El otro asunto sobre la mesa con sello valenciano es la reforma de la financiación. ¿Hasta dónde llegaba la influencia y presión del ministro sobre el necesario cambio en el sistema de reparto? No tanto, a priori, como podría parecer. Ha dependido y dependerá más, según apuntan fuentes cercanas a los negociadores, de las presiones que se ejercen desde el propio Consell y sus alianzas con otras comunidades autónomas. Esta misma semana pasada fue con Baleares, y en septiembre se espera un encuentro con la Junta de Andalucía. Además, en el movimiento de cargos del sábado, Puig sale reforzado por Sánchez al situar a Diana Morant, exalcaldesa de Gandia y afín al president, en la cartera de Ciencia. En esta materia, además, el ministro siempre apareció en un segundo plano, presionado por la necesidad de jugar a los equilibrios territoriales dentro del partido, donde ejercía de secretario de Organización.
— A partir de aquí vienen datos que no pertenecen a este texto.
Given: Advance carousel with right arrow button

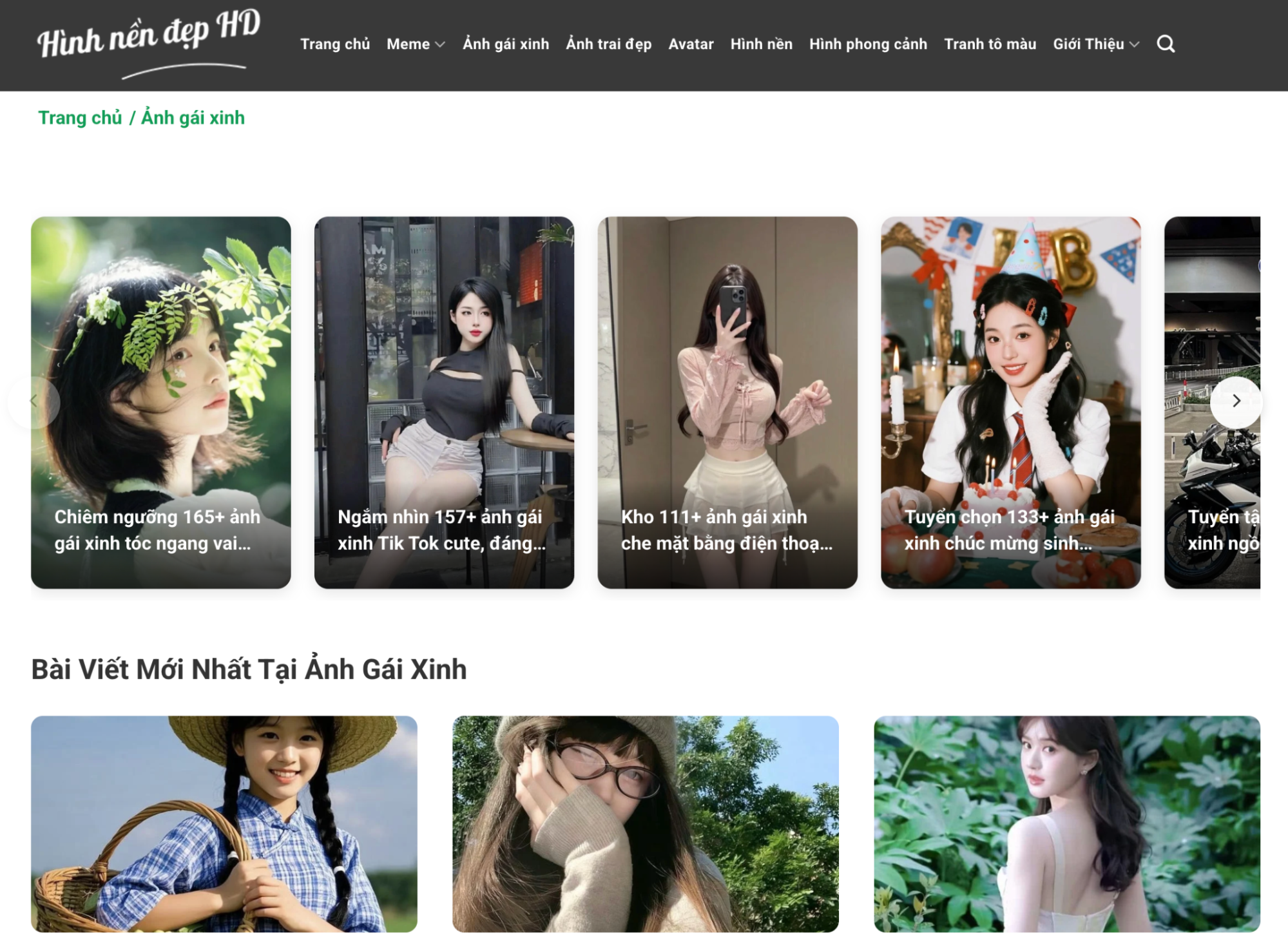Looking at the screenshot, I should [1235, 401].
La ministra María Jesús Montero continúa al frente de Hacienda por lo que desde el ejecutivo valenciano creen que a nivel gubernamental no cambiará la sensibilidad. Así y todo, se trata de un avispero que supera al Gobierno: depende del consenso de las comunidades autónomas y de los partidos de la oposición. Todo, con la mirada siempre puesta en Cataluña: si el nuevo Govern apuesta por una reconciliación con el Estado, lo hará a través de la financiación y, por el peso político que tienen, puede funcionar como una locomotora donde el resto de comunidades afectadas puedan unirse a ella y el Gobierno se abra a reformar el sistema de reparto de fondos.

Donde sí se reconoce abiertamente el poder y la influencia ejercidos los últimos años por José Luis Ábalos es en el justo reparto de las inversiones a la Comunitat Valenciana, según su peso poblacional, que en los pasados presupuestos ascendió a un 10 % por primera vez en su historia. Un objetivo alcanzado que se espera mantener en las próximas cuentas generales pese a que Ábalos ya no esté dentro.
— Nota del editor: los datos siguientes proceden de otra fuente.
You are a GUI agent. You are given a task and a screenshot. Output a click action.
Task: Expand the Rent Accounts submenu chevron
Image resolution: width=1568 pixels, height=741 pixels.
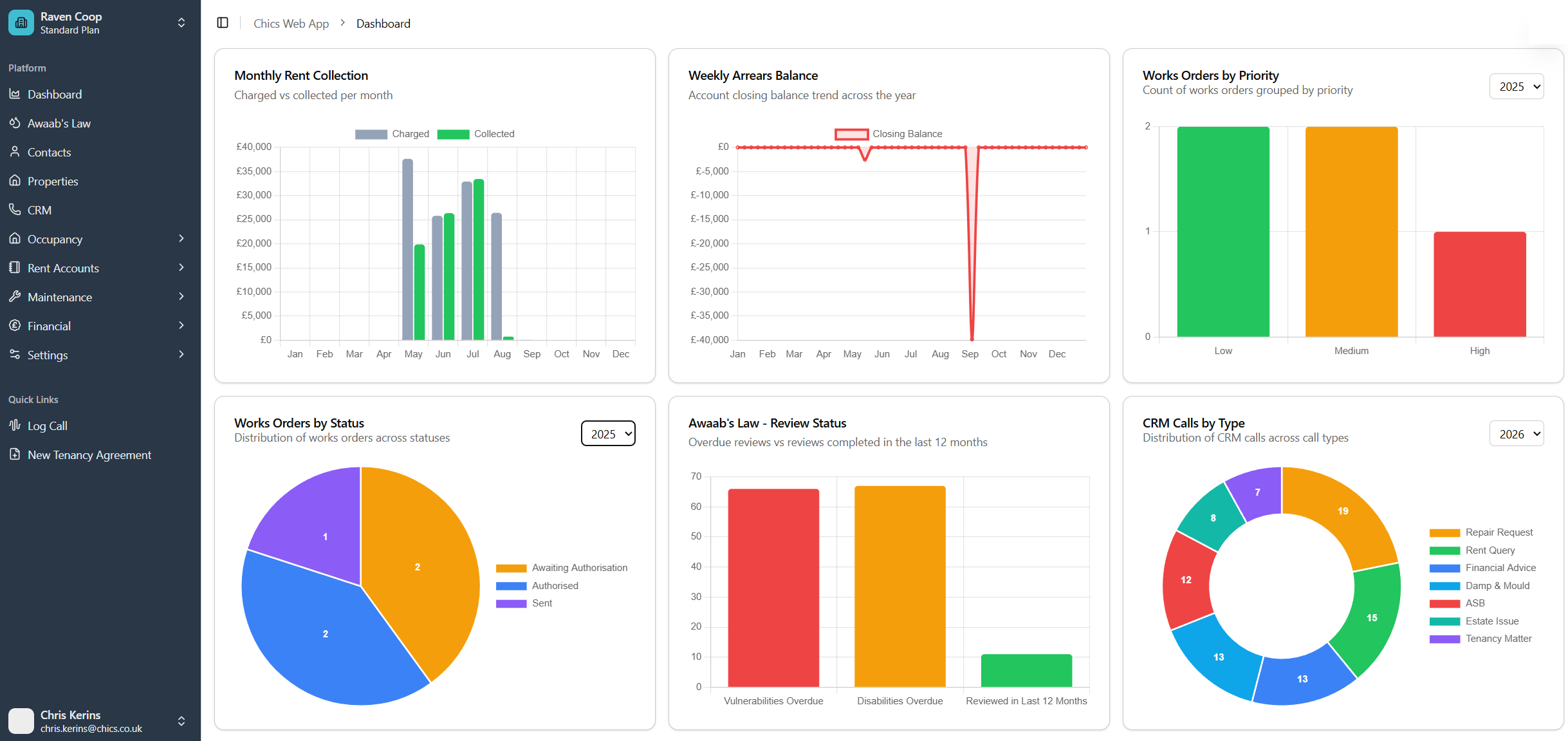pos(181,267)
El que sí seguirá en el Consejo de Ministros será Miquel Iceta que, aunque cambia a la cartera de Cultura y Deportes, se trata de un ministro aliado de los valencianos que sí entiende la problemática de la asimetría financiera. Por ello, aunque ya no esté al frente de Política Territorial (sustituido por la exalcaldesa de Puerto Llano, Isabel Rodríguez), se espera que pueda seguir ejerciendo presión para mantener las inversiones en la Comunitat.

Precisamente Iceta, cuya designación estuvo marcada por la necesidad de tener un diálogo abierto con Cataluña hace tan solo unos meses, seguirá al frente del diálogo con Cataluña y el resto de autonomías aunque ya no como titular del ministerio. Pese a todo, que continúe en el Ejecutivo de Sánchez sigue considerándose un gesto político de reconciliación y voz propia de Cataluña.
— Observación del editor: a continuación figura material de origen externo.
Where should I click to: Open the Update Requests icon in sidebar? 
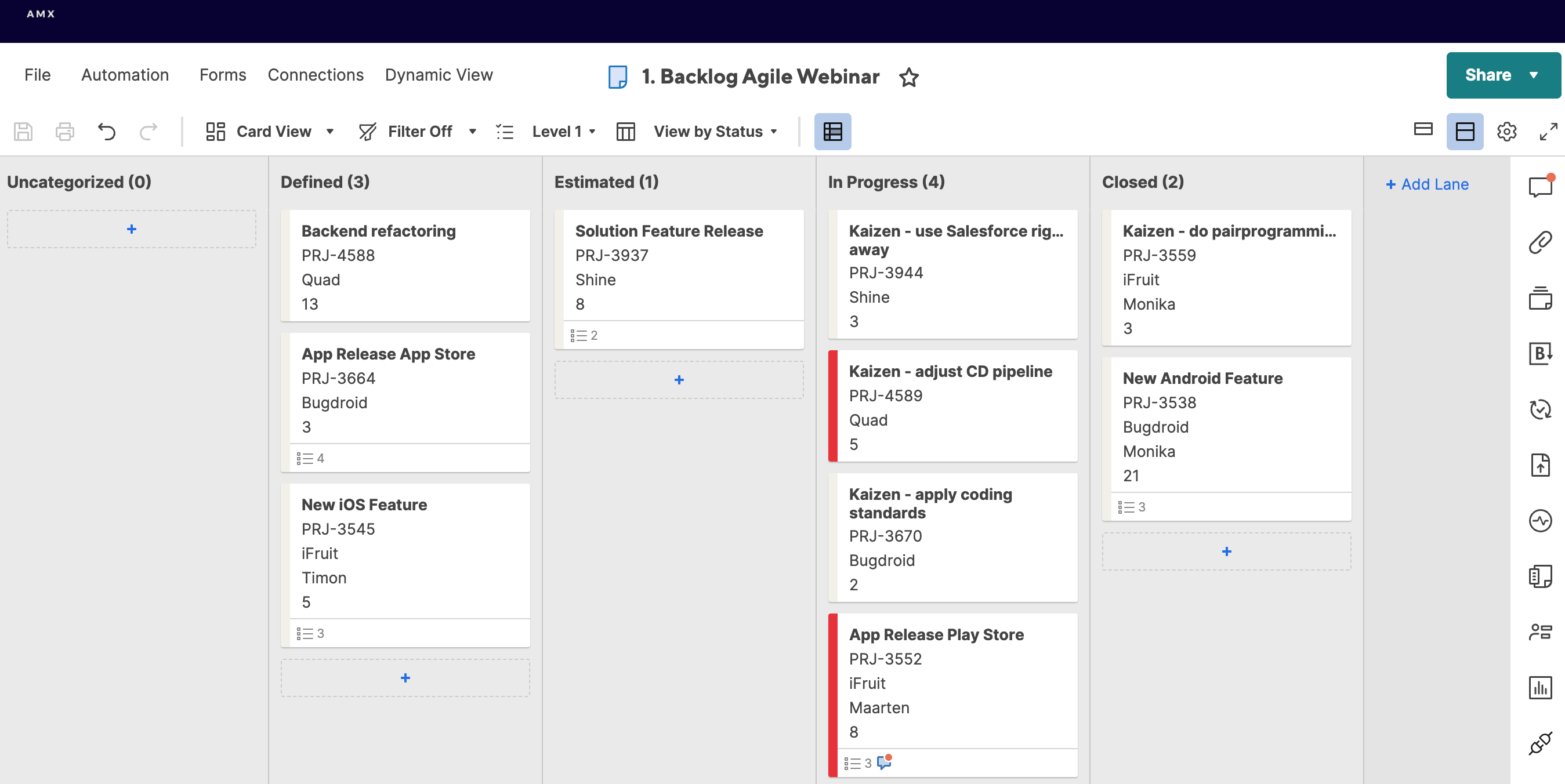pos(1540,409)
Ayer, las reacciones fueron comedidas respecto a la delicada maniobra que supone apartar a Ábalos del Gobierno, ya que fue el principal escudero de Sánchez desde 2016. Aún así, el vicesecretario general del PSPV, Manolo Mata, valoró los cambios en el gobierno como una «apuesta» de Sánchez por la periferia, el municipalismo y el feminismo. Sin embargo, para el PPCV, la caída de Ábalos es una «bofetada» para los intereses valencianos, como señaló ayer la secretaria general del partido, María José Català.